Importação de pneus e ciência

Há muitos anos o esporte nacional de alguns economistas, que pretendem ser portadores do verdadeiro conhecimento "científico", é o exercício da crítica à política de substituição de importações. É certo que foram cometidos alguns exageros, principalmente quando o ritmo de expansão das exportações não correspondia à necessária capacidade de importar do país para sustentar suas robustas taxas de crescimento. O resíduo dessa política, entretanto, é o sofisticado sistema produtivo que construímos e que sobreviveu. Ele revela uma verdade pouco visível nos modelos teóricos, mas absolutamente evidente na história econômica mundial: vantagens comparativas podem ser criadas. Aliás, a história econômica é, numa larga medida, um processo de cópia e absorção, por parte de alguns países, de técnicas e processos produtivos criados em outros.

O trágico é que esses mesmos economistas defendem, hoje, a política de "substituição da produção interna pela importação", sem considerar em que condições ela é feita. Não interessa se o nosso câmbio está "super" valorizado pela cavalar taxa de juro real interna! Não interessa se os países exportadores utilizam taxa de câmbio desvalorizada e práticas desonestas de comércio, ilidindo os dispositivos impostos pelo ninho de burocratas bem pagos da OMC para defender o "livre comércio". O problema é que o livre comércio exige, dos dois lados, cavalheiros de alta moralidade. Mas, como disse Burke, "o tempo do velho e nobre cavalheirismo terminou. Hoje os tempos são dos sofistas, economistas e calculadores".

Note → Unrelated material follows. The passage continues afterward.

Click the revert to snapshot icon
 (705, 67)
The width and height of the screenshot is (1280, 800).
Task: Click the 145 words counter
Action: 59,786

O mais recente exemplo de como essa ingenuidade acadêmica favorece o desemprego nacional é o escandaloso aumento (250%) da importação de pneumáticos chineses. Aqui não cabe discussão. Como no velho caso dos cadeados que ficou famoso (eram produzidos por prisioneiros políticos sem salários), o preço do pneu chega aqui pelo valor da sua matéria-prima (que tem preços internacionais). E o Brasil garante que a China é uma "economia de mercado".

Perdemos emprego não por efeito tecnológico, que exigiria o aperfeiçoamento do nosso parque produtivo (que está no "estado da arte"), mas porque os preços chineses são "políticos" e a nossa taxa de câmbio é "super" valorizada pela oportunística política monetária e a deles "super" desvalorizada. Não será difícil encontrar algum economista que afirmará, pressurosamente, em defesa da sua "ciência", que isso, em compensação, facilitará o aumento do consumo interno de pneus e da exportação de nossos automóveis... Ah! ciência lúgubre.